* _EXTRACTED RECORDS_
▶
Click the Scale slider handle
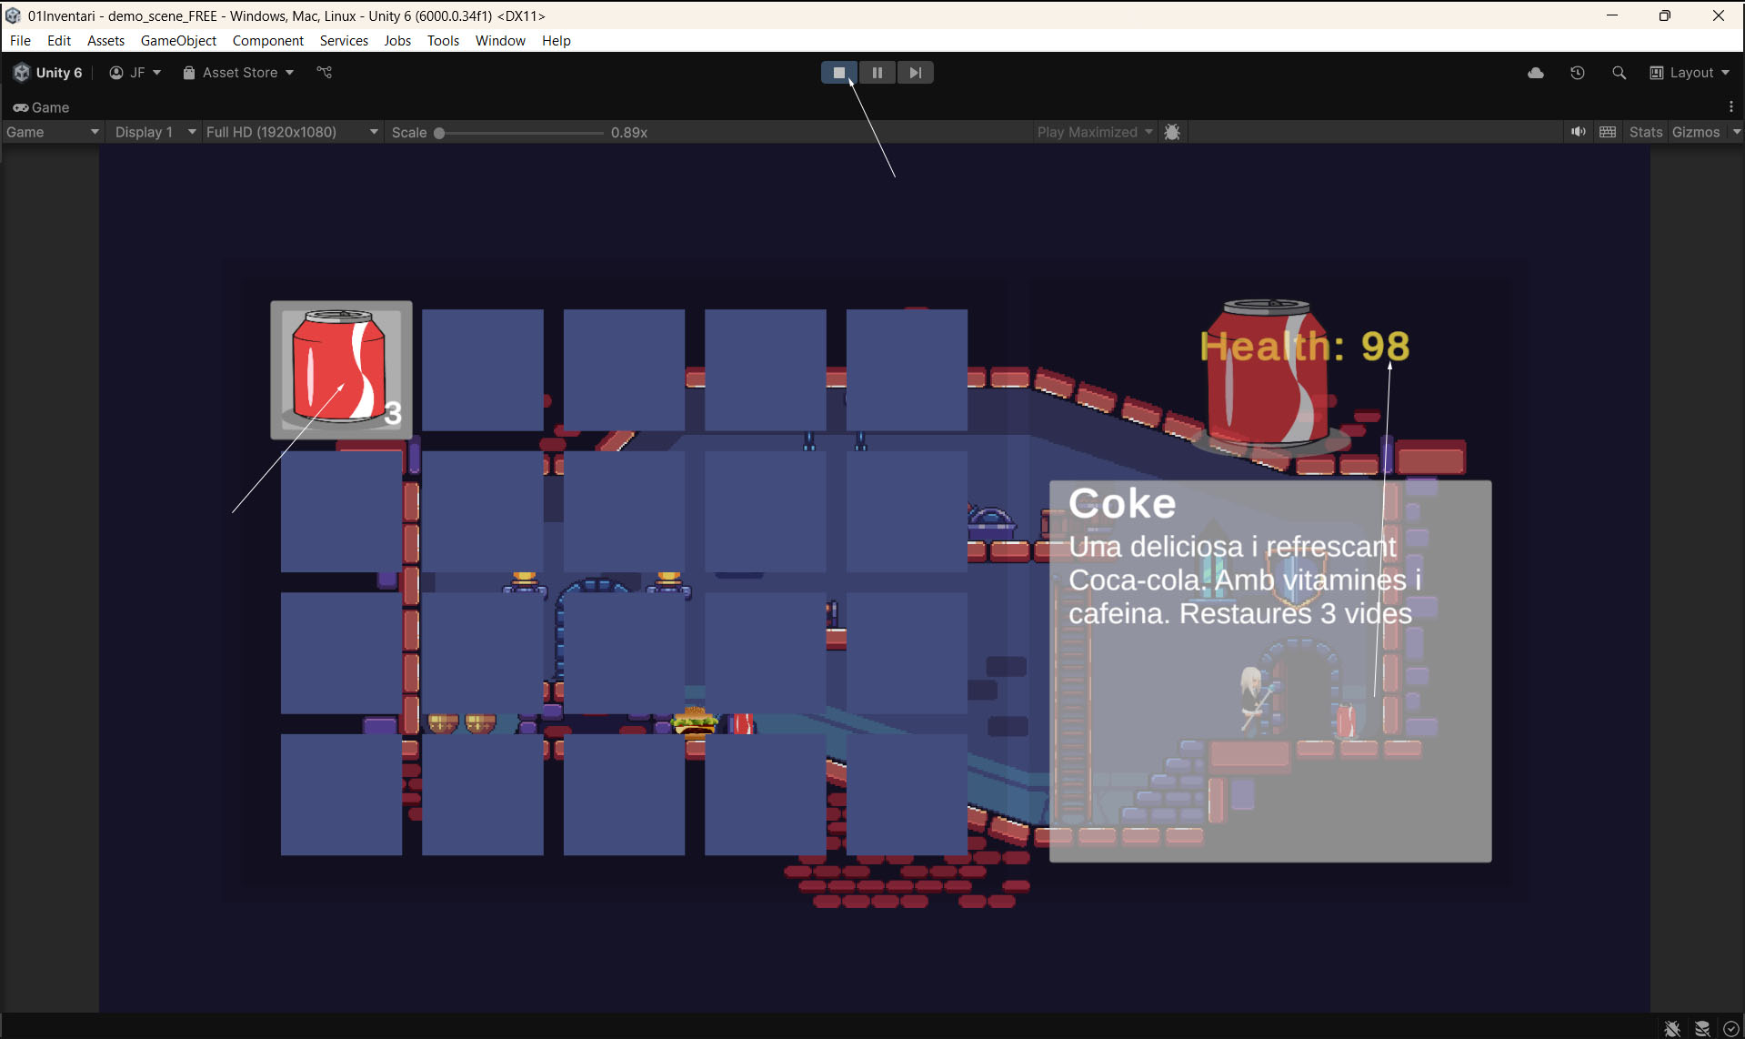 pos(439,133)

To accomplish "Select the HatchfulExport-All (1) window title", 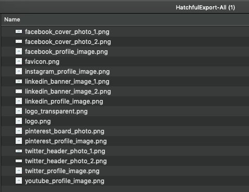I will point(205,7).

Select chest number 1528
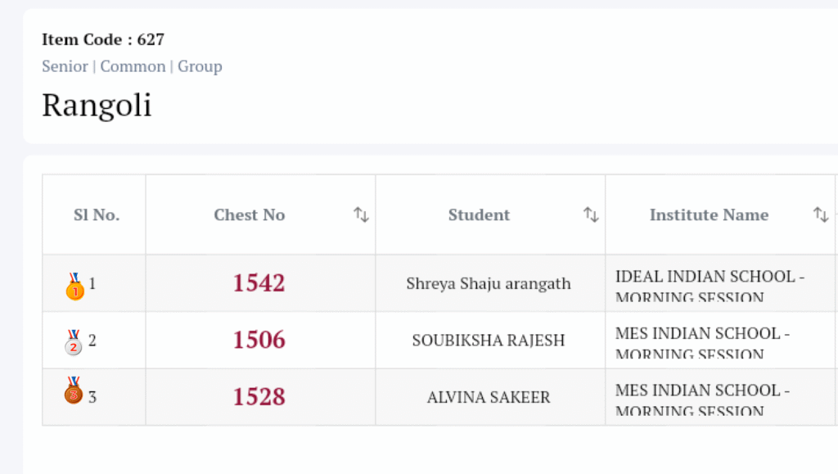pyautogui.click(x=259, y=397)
◀
▶
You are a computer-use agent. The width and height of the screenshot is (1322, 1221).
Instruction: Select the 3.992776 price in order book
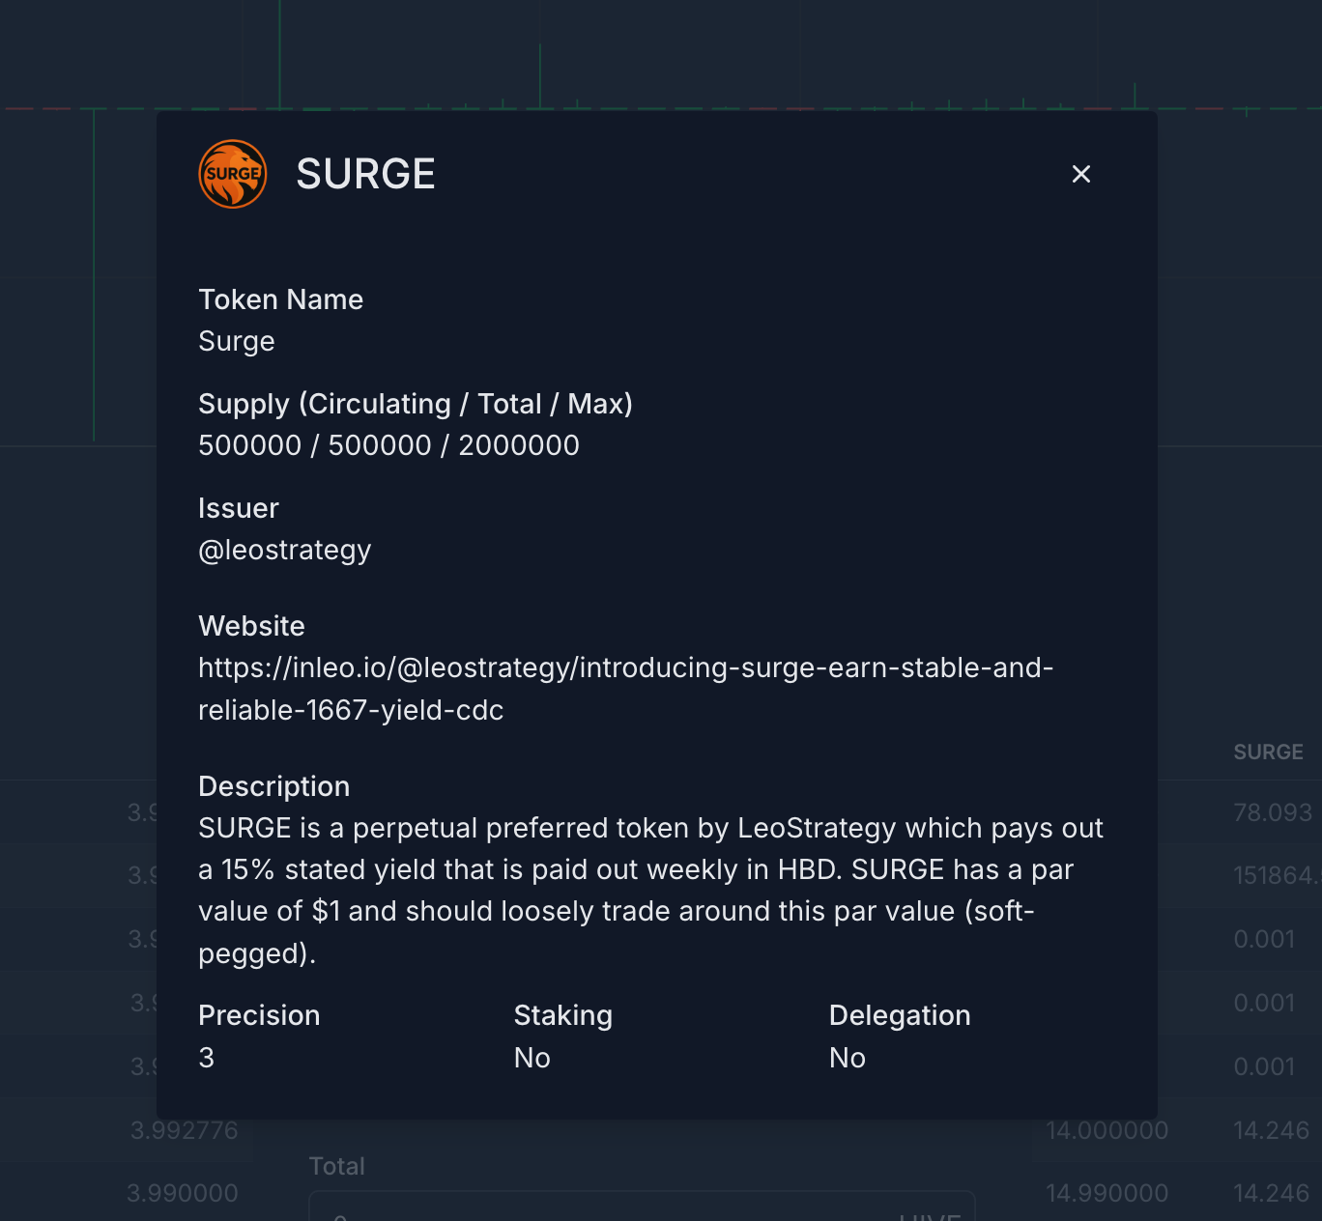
◀
* _ASSIGNMENT_
From the material above, copy exactly the lines between the line holding "You are a computer-use" and the line holding "Instruction: Select the", inclusive, and only those.

* _SOLUTION TO THE EXERCISE_
You are a computer-use agent. The width and height of the screenshot is (1322, 1221).
Instruction: Select the 3.992776 price in order book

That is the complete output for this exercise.